**Lesetext**
_ _ _ _
Der südliche Teil der Baracke ist nicht mehr fertig gestellt worden. Hier war ein gesondertes Bordell für SS‑Angehörige geplant.

Frau X., die im KZ Neuengamme zur Prostitution gezwungen worden war, berichtete 2003:

„[...] bestand aus einem langen Gang in der Mitte. Rechts und links waren diese Zimmer, die Abteile (sehr gut eingerichtet. Mit warm Wasser wohlbemerkt, was wir schon seit Jahren nicht mehr kannten im Häftlingslager. Mit Bidets, eingebauten, alles moderne [...] neue Waschanlagen, mit einer Couch dort, usw. [...] und natürlich einem Sanitätsraum [...]. Durften [...] die SS‑Leute [...] nicht betreten die Zimmer [...] und durften auch nicht betreten den Kontaktraum, also ein größeres Zimmer, möchte ich sagen – ja, so 20, 25 m2 – Zimmer mit Tischen, und da wurden dann die Häftlinge erst mal reingesteckt da, und da sollte der Kontakt hergestellt werden.“

Am 2. Mai 1945 wurde das von der SS geräumte Konzentrationslager Neuengamme von der britischen Armee übernommen. Nachdem die britische Militärverwaltung das Gelände kurzzeitig als Lager für Displaced Persons (DP‑Camp) und als Lager für deutsche Kriegsgefangene genutzt hatte, wurde im November 1945 ein ziviles Internierungslager, das „Civil Internment Camp No. 6“ (CIC 6), eingerichtet. Ursprünglich sollte die Bordellbaracke zusammen mit dem westlich liegenden ehemaligen Sonderlager für französische Prominente den Internierungslagerbereich für Frauen bilden. Aus nicht bekannten Gründen wurde es dann aber als Infektionsbaracke des Krankenreviers genutzt.

Am 6. September 1948 wurde das Gelände an die Hamburger Gefängnisbehörde übergeben, die es als „Männergefängnis Neuengamme“ weiternutzte. Auch hier wurde die Baracke bis zur Eröffnung einer neuen Krankenstation im östlichen Klinkergebäude 1952 als Krankenstation weitergenutzt.
_ _ _ _
**Gegebene Datensätze**
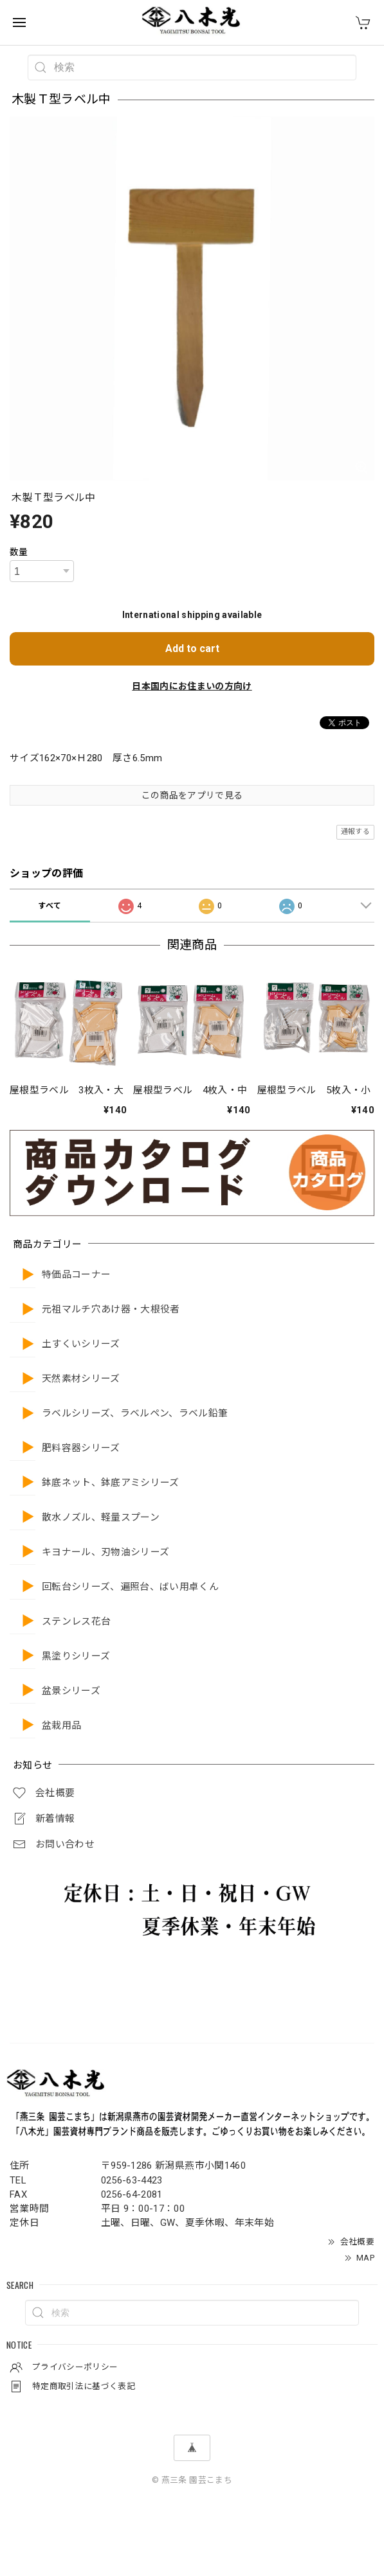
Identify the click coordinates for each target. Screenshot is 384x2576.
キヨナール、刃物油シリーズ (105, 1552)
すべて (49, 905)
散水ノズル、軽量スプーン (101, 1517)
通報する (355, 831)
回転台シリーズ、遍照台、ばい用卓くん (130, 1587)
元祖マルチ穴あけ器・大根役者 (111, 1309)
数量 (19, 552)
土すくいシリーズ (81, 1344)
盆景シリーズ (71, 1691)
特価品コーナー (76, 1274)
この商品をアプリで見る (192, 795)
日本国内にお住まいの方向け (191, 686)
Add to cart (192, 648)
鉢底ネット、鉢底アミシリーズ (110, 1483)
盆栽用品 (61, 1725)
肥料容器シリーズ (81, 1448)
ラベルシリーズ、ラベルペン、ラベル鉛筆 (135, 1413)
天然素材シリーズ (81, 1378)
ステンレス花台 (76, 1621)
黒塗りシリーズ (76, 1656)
_ _ _ _
**Aufgabenstellung**
Übertragen Sie den Satz „Der südliche Teil der Baracke ist nicht mehr fertig gestellt worden.“ aus dem Lesetext über die Baracke im KZ Neuengamme ins Englische.

**Lösung**
The southern part of the barrack was never completed.